Meninggalnya  Gus  Dur  menjadi  sesuatu  yang  berbeda  tatkala  pemakamannya  dihadiri  tak  hanya  dari  lintas  kalangan,  tapi  juga  dari  lintas  agama. Setelah wafatnya Gus Dur wacana pemberian gelar pahlawan nasional  untuk Gus Dur pun bergulir (Kompas, 06 Januari 2010). Berita  mengenai  Gus  Dur  menjadi  headline  di  berbagai  media  massa.

Selama hampir sebulan berita-berita terkait pun menghiasi media,  khususnya  media cetak pada bulan Januari 2010. Tak hanya berita bela sungkawa, namun  juga  berita-berita  seputar   wacana  gelar  pahlawan  Gus  Dur.  Para  pakar  komunikasi  mengakui  bahwa  pengaruh  media  massa  tidak  seampuh  peluru  tajam.  Tidak  selalu  apa  yang  dikehendaki  dan  diinformasikan  oleh  media  massa  terjadi  dan  berpengaruh,  baik  itu  positif  maupun  negatif  pada  diri  si  penerima informasi.
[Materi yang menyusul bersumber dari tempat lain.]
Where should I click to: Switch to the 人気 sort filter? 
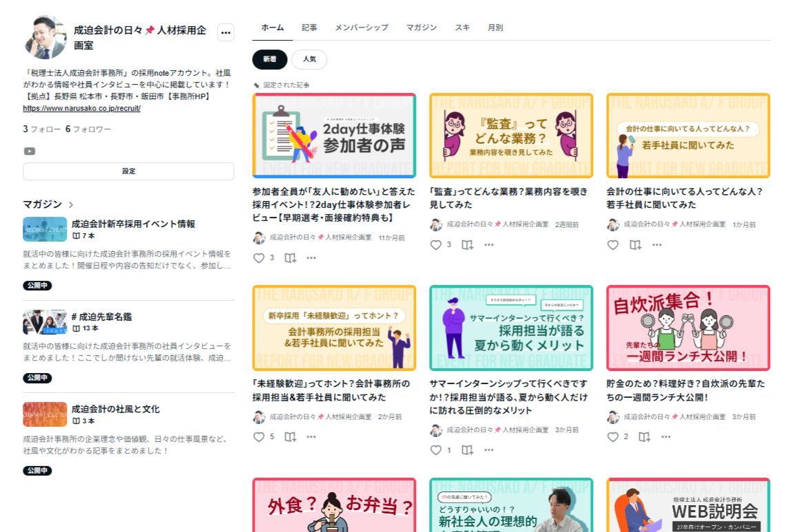point(309,60)
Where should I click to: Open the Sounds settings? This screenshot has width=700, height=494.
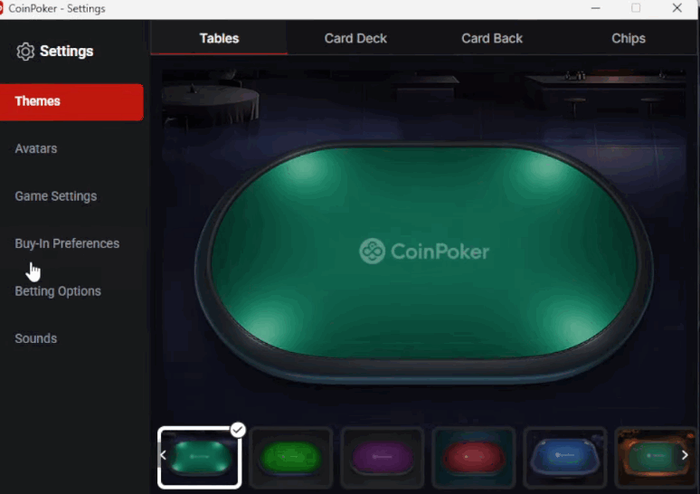pos(36,339)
Namun dalam jangka panjang daya pengaruh itu diyakini  akan  berdampak,  sebagaimana  air  yang  menitik  dari  langit -langit  goa membentuk stalagtit dan stalagmit (Baso, 1992 : xi).
Media  massa  menjalankan  fungsi  untuk  mempengaruhi  sikap  dan  perilaku  masyarakat.  Melalui  media,  masyarakat  dapat  menyetujui  atau  menolak  kebijakan  pemerintah.  Lewat  media  pula,  berbagai  inovasi  atau  pembaruan  bisa  dilakukan  oleh  masyarakat.  Berbagai  keinginan,  aspirasi,  pendapat, sikap juga bisa disebarluaskan melalui media. Sosialisasi kebijakan  tentang devaluasi mata uang rupiah atau kenaikan tunjangan Pegawai Negeri  Sipil  (PNS)  yang  perlu  diketahui  secara  cepat  oleh  masyarakat,  tidak  perlu  dilakukan  secara tatap  muka.  Pemerintah  cukup  melakukan  press  release  ke  media  atau  mengundang  wartawan  untuk  jumpa  pers.  Dalam  waktu  singkat  informasi itu akan terebar luas ke masyarakat (Nuruddin, 2004 : 69).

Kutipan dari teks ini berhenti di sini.